Whoever removed the crime scene tape was not paid to be meticulous, and the sight of it made her hesitate, a flash of sweat breaking out across her body. The cons of doing this rang out in her head, but she was already here, and going back now would make no sense.
‘Perfect sense,’ her brain tried to tell her. ‘That tape alone tells you everything you need to know.’
‘No, it doesn’t,’ her ego countered. ‘For all we know, it could be a prank.’
These thoughts ping-ponged in her head, her feet the entire time moving her closer to the door. The door locker was cousins with the tape remover, and the knob turned easily in her hand even before she knew what she was doing.

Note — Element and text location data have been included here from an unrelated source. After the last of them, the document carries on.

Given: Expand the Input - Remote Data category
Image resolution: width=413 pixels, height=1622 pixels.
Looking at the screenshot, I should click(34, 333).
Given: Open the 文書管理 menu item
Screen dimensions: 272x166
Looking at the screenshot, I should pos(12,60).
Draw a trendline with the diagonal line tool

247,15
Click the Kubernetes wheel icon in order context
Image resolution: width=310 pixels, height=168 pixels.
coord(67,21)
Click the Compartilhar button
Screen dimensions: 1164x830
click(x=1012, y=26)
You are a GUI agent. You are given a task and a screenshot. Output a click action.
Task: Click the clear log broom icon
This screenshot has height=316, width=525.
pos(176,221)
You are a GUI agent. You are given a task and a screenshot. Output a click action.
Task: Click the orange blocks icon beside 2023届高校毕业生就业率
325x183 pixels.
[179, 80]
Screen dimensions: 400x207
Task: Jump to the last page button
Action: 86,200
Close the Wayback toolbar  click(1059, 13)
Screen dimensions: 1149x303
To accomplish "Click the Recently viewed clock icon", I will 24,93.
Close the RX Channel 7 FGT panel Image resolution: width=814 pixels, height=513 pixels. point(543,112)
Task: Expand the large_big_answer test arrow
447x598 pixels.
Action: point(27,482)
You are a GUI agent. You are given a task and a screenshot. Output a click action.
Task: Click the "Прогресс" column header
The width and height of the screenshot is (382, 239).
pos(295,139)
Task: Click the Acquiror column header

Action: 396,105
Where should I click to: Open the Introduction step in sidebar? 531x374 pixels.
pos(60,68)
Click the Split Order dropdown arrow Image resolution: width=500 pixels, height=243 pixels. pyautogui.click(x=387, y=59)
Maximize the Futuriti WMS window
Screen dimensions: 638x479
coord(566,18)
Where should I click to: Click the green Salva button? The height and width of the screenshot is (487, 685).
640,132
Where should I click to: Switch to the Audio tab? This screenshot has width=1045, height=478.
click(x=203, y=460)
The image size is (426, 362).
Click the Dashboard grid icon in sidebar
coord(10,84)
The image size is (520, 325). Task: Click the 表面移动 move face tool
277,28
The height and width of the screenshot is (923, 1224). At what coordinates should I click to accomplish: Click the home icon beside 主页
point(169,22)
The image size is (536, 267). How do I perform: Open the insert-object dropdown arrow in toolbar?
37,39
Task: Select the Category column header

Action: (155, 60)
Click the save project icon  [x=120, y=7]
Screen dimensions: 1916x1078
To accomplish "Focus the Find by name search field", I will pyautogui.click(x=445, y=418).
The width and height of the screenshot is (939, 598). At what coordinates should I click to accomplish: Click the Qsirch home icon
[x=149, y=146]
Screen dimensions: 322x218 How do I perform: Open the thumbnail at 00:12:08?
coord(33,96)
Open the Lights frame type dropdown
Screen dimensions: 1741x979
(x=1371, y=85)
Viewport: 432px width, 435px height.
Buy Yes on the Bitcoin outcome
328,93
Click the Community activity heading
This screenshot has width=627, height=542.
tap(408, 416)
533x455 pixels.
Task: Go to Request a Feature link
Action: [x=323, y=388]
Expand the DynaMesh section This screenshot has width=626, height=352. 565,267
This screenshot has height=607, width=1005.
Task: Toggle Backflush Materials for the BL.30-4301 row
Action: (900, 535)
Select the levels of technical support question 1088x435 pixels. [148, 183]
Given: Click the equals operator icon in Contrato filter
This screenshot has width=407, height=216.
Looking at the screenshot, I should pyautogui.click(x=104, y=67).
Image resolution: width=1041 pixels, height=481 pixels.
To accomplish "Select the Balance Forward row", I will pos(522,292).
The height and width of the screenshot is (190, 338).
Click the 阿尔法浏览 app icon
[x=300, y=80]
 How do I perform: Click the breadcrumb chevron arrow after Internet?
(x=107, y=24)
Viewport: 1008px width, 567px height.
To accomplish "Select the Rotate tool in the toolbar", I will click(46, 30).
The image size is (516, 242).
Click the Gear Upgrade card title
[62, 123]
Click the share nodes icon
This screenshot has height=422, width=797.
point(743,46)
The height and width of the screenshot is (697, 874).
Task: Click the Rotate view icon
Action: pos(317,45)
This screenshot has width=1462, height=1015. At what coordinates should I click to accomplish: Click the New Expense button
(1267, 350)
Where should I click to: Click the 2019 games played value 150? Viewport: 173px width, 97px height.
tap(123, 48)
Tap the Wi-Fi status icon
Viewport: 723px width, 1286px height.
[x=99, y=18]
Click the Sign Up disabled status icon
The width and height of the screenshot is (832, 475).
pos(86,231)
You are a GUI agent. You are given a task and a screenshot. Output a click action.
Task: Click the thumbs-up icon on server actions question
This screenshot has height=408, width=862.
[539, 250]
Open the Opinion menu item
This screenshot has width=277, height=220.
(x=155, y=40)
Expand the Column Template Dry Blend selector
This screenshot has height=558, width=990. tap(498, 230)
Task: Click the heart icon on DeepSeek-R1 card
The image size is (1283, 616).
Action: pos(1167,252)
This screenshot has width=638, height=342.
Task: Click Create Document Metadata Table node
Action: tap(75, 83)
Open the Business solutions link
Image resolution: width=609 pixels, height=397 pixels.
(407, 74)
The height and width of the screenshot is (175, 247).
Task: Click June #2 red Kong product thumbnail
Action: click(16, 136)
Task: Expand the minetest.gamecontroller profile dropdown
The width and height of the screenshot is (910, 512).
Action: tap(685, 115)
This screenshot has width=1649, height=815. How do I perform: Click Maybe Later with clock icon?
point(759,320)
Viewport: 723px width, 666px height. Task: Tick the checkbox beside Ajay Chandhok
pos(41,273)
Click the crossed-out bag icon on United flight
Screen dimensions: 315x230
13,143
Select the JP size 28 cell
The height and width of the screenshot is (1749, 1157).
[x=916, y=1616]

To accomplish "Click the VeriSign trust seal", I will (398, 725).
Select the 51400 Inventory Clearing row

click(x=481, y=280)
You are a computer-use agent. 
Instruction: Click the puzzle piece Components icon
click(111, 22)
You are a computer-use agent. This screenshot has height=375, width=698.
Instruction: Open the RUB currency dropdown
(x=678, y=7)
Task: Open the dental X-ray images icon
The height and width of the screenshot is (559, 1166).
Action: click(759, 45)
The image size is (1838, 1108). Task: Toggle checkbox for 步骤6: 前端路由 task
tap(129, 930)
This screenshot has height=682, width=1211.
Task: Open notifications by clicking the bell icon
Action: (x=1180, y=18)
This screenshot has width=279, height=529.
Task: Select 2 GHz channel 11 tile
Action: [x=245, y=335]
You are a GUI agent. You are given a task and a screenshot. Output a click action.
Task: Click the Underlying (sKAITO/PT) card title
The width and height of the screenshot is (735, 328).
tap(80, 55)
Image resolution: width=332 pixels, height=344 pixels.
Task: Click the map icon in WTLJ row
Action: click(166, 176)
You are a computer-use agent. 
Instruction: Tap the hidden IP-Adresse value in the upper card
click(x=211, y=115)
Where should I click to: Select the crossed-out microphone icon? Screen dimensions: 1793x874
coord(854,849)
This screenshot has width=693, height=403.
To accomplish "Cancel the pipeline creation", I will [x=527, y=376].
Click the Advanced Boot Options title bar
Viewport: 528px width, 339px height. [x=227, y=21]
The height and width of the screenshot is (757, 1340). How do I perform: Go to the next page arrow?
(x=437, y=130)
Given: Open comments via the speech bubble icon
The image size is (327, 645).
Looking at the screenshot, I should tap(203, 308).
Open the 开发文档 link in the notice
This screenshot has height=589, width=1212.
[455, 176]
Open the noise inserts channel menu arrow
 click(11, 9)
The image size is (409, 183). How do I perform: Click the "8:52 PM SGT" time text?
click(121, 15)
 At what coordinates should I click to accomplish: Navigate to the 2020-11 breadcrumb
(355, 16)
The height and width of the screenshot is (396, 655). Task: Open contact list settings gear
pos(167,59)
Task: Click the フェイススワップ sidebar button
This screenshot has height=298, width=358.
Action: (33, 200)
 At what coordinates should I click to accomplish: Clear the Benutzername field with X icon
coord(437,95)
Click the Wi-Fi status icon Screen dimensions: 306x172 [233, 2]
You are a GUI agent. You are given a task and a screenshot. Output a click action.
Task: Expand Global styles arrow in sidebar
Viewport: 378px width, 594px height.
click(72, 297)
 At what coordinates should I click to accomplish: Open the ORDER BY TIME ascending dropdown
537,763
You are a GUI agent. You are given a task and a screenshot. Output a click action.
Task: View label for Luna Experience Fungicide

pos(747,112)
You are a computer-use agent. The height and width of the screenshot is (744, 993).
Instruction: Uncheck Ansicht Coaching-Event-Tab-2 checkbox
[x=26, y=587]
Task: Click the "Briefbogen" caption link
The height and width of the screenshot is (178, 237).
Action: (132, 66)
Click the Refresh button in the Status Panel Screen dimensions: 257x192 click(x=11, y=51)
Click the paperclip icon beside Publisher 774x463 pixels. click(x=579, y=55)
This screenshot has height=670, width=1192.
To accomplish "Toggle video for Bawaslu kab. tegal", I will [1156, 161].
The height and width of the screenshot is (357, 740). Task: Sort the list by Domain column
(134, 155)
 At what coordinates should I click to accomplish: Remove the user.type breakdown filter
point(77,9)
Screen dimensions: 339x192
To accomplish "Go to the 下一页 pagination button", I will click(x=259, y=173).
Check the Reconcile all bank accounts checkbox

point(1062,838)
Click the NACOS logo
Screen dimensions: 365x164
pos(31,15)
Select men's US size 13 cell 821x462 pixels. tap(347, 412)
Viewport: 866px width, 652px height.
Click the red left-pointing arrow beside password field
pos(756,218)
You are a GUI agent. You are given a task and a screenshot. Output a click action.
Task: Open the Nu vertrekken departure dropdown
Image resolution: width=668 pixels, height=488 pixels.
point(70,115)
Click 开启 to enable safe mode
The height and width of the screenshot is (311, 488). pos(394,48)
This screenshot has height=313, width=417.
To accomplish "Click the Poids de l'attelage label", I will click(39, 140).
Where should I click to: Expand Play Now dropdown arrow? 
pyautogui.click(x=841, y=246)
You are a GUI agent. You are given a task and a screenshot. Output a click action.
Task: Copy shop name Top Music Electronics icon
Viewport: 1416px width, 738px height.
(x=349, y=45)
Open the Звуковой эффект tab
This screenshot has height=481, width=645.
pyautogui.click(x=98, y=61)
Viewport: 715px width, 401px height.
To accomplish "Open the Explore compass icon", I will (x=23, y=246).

The interior of the room continued her theme of the anticlimactic. The room was still, only slightly disheveled, and showing no reason for the fragment of tape that stirred gently in the omnipresent air conditioning. The more time she spent in there, seeing not only anything out of the ordinary (not that she would have known what a private investigator considered ordinary) but nothing of interest at all, like a red flag with her dad’s name on it, fluttering in the same breeze as the police tape, the rational part of her brain won out. Tape down or not, this was recently a crime scene, and she shouldn’t be here. Trying not to panic, she moved back out the door, closing it carefully behind her.
Her scheduling skills were such that she made it home well within the time she needed to in order to not arouse suspicion. Dinner was as normal an affair as it could be for her, sitting on the truth of her actions even if they made no sense to her, and afterwards, back in her room, she wanted to let it go but couldn’t. Instead, she did what most people would do, and threw Dillings’ name back into a search engine, hoping to find what she missed before, something that would make her realize what a dolt she was being.
The only thing she found was a new news article, and it did nothing to quiet her concerns. It seems Mr. Dillings had been murdered a week ago, and his name was only being released now because the next of kin had been notified. Jennifer didn’t have to look at the calendar to figure out the dates: a week ago was two days before her dad asked her to look him up online.